Even if we could take down the monster, we would still have to deal with him. It was only a matter of time. I might as well save us the time and do it now, right? I would be helping our cause. Wouldn't I?
I took a deep breath as I imagined it. The anger still boiled inside of me, imagining him killing my parents. Him being the one that left me an orphan, alone in the woods. He took my childhood. He took my culture from me. He turned me into a thief. And he hurt countless others in the same ways or worse.
Abigail lost her mother. So did Coran, as frustrating as he was. He took Cairn's husband. He killed Garlar, Ferek, Seth, and Wallace. He killed Zef. He tortured countless people, all for the chance to kill more—to eradicate the earth of all other races. If anyone was a monster, it was him.
But could I do it? Could I plunge a dagger into someone? I looked at the blade. It wasn't just any dagger, it was my father's. My father wouldn't have. He respected life too much. He only even fought that final day because he was forced to. Because he knew that if we went peacefully, I would have died along with them.
My face was hot with rage, yet I couldn't convince myself to do it. Killing Malcolm would solve so many of my problems, right? I would finally get revenge for the people I had lost. I would avenge their deaths. My parents. Zef.
What would he do in this situation? I thought.
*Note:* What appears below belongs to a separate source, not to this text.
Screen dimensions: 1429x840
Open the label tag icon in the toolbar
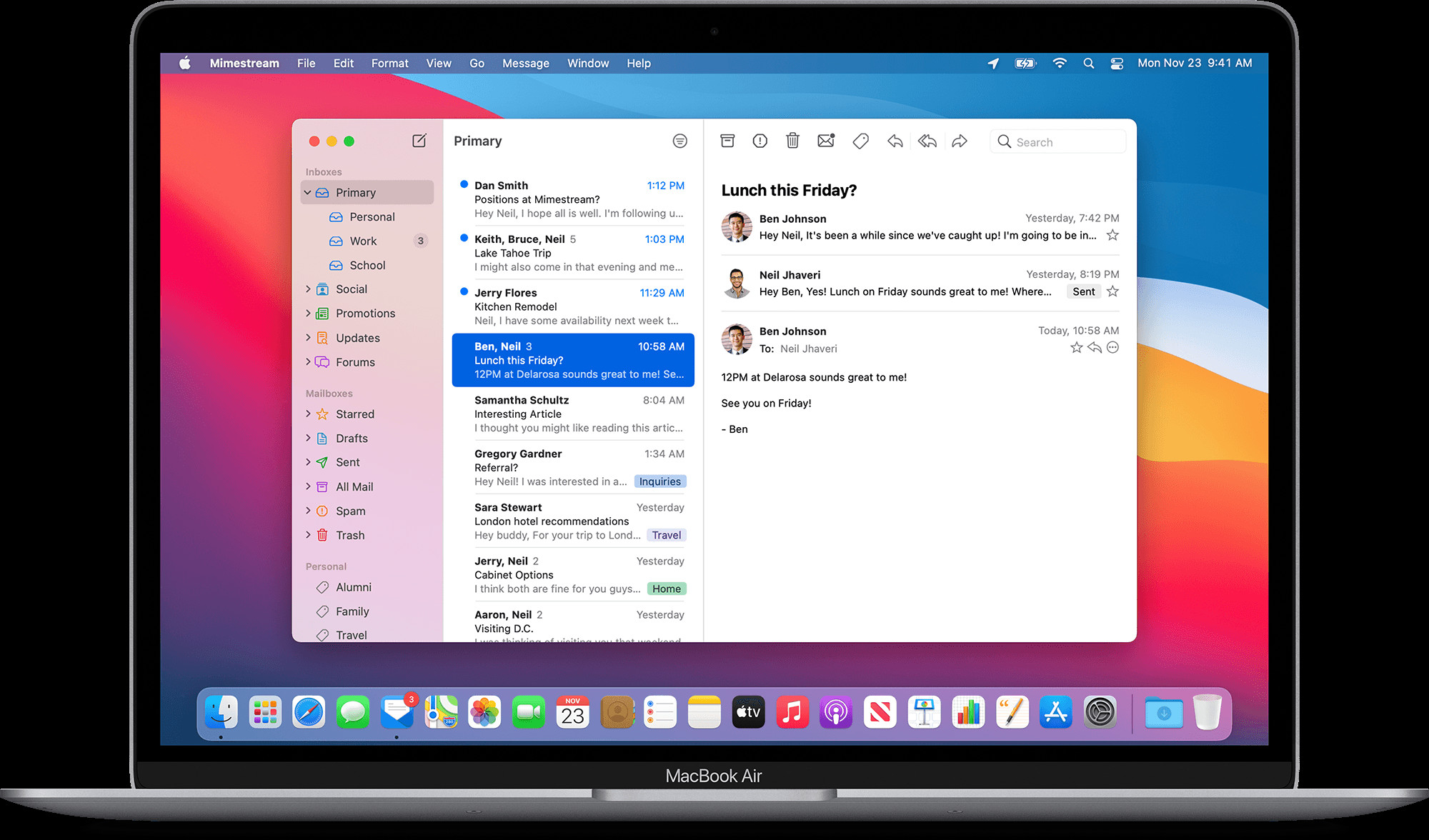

He would probably make a joke and try to convince Malcolm to join our cause. I shook my head again. Killing Malcolm felt like the easy solution. It felt the way to fix things the quickest. But everything told me that it wasn't what I should do.
I didn't care. It was what needed to be done. This was no longer a game where we get to go camping and searching the woods for missing people. No, this had turned into a war, whether I liked it or not. And you can't be weak in war. You have to strike first before you are struck.
I pushed myself to my feet with the dagger in hand. I glared at the two of them as the wind blew past my face. I was angry, and I let all of that anger flood into me. I needed to do it. I needed to be the good soldier and take advantage of the opportunity provided to me. I needed to kill Malcolm.
I walked forward slowly, each step pushing against the wind. Each step I took was a step closer to ending the pain, ending the hurt.
I reached out for the back of Arthur and hesitated before I grabbed. Malcolm spoke at that exact moment.
"The drake attacks in a cycle," he said. "It destroys and then re—"
The rest of the words faded from my mind. Cycle. It brought back a memory of Zef.
Hatred breeds hatred. Someone has to be the first to break the cycle.
I stopped in my tracks thinking over the phrase, wishing I could find another meaning for it, or a way to ignore it. But I couldn't. Zef was right. If I killed Malcolm now, it wouldn't solve anything. It would only damage me. It might stop some of the pain right now, but it would break more ties. It would only hurt more people in the long run. It would hurt me. I would be a killer. Not by accident this time, but with the literal blood on my hands.
I tried to turn back and get back to my seat on the tail to avoid being seen, but at that very moment, the doom drake roared, and a stray fireball flew our way. Malcolm yelled to the dragon, and it swerved to dodge the hit. The quick change of course knocked me off balance and threw me forward into Arthur's back.
Arthur screamed as he lost his grip on the dragon and slipped off the side. I did everything I could to hold on and try to grab him at the same time, but I wasn't quick enough.
Malcolm turned his head around. "Arthur, are you—" Then he saw me.
"You," he said with an anger that rivaled my own. "How many times do I have to kill you?"